Woodstock reunion needs more peace, love and understand­ing

- By Harriet Alexander

IT WAS intended to be a celebratio­n of a cultural event of mythologic­al status, a gathering to commemorat­e freedom and joy and music and life.

But with only 60 days until Woodstock’s 50th anniversar­y concert, the event is more filled with panic and legal chaos than peace and love.

The show, organised by original Woodstock co-founder Michael Lang, is scheduled for Aug 16-18 and features a lineup of Sixties bands and new acts. Headliners include Jay-Z, the Killers and Miley Cyrus, who will play alongside a series of “Woodstock originals” like Santana, Canned Heat, and David Crosby.

But the concert, announced in December, has been plagued by problems and Mr Lang now has the same predicamen­t he faced in the summer of 1969: running out of time to pull off the show.

This week its venue fell through, with the owners claiming they had not been paid. Now there are signs of a revolt from some performers.

“We’re all sick of the lack of profession­alism and lack of truth,” the manager of one of the original Woodstock bands set to play in August told The Sunday Telegraph.

Stu Cook, bass guitarist for Creedence Clearwater Revival, said it was a fool’s errand to try to recreate the original. “The real concert was actually never about the bands,” he said from his Arizona hotel, where he and fellow bandmember Doug Clifford were about to go on stage.

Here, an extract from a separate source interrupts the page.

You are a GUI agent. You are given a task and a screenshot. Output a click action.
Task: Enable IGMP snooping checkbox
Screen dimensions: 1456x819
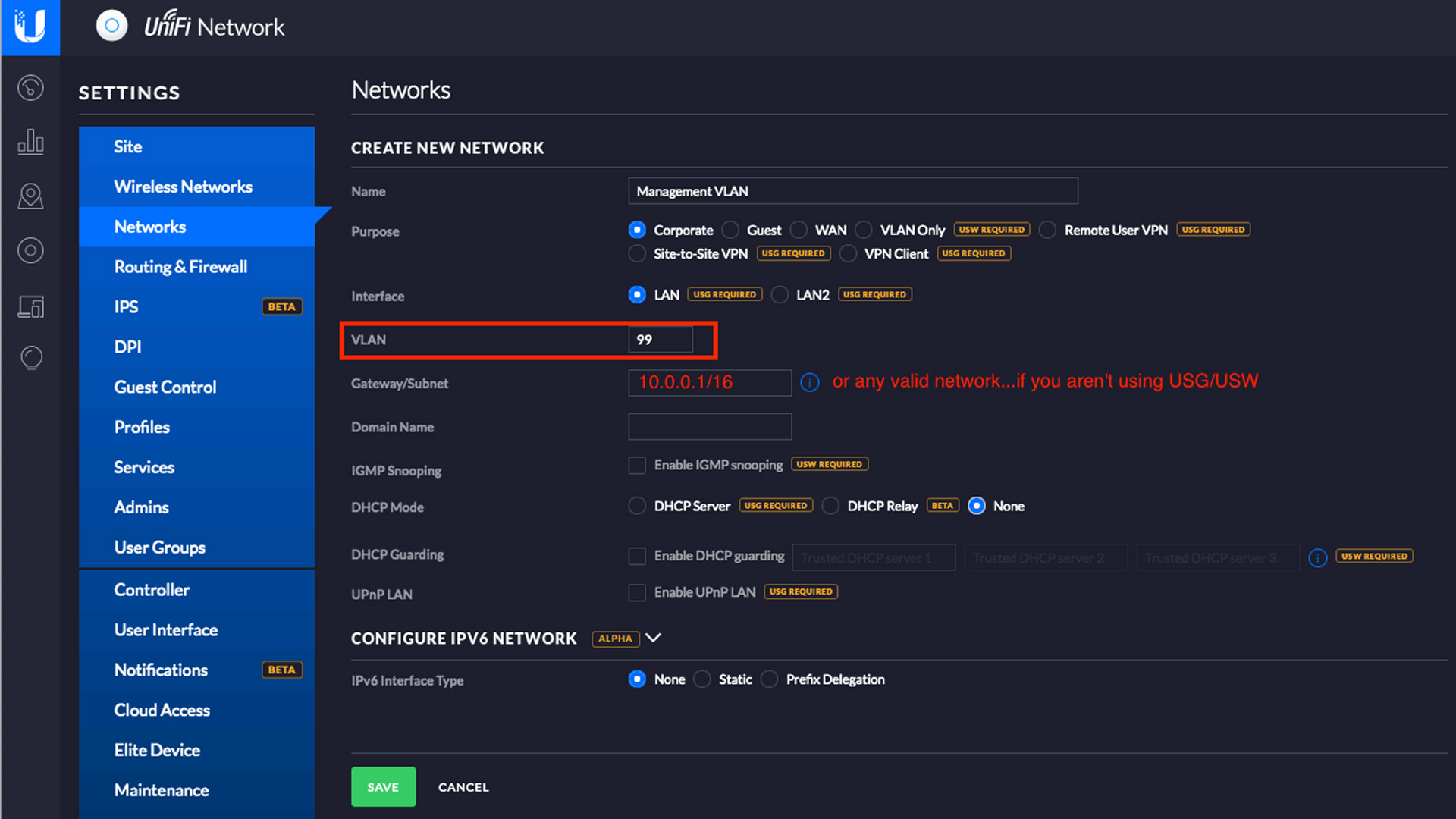coord(637,465)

“The real story is the audience; how they kept it together, despite the lack of food, or running water, or shelter from the torrential rain. What they are doing with the 50th show is trying to recreate something that was simply magic, and can’t be repeated.”

The lead up to this year’s anniversar­y festival has suffered a series of hiccups. An announced date for ticket sales to begin – April 22 – came and went and even today tickets are still not available on the website.

Meanwhile, on April 30 the festival’s Japanese financial backers, Dentsu, pulled the plug.

Mr Lang and his team sued, and in May a New York State Supreme Court judge ruled that Dentsu had no right to unilateral­ly cancel the festival. But the judge declined to order the return to the organisers of $17.8million (£14million) of Dentsu’s funds. Later that month financial services firm Oppenheime­r & Co signed on as an adviser to complete the financing.

But on Monday the venue, Watkins Glen racetrack, pulled out, claiming it had not been paid its $300,000.

Meanwhile, the original Woodstock site is planning its own celebratio­n on the same weekend, featuring Arlo Guthrie and Ringo Starr, among others.

Amanda Pelman, an associate producer of Mr Lang’s Woodstock 50 concert, said that “an announceme­nt” would be made this week.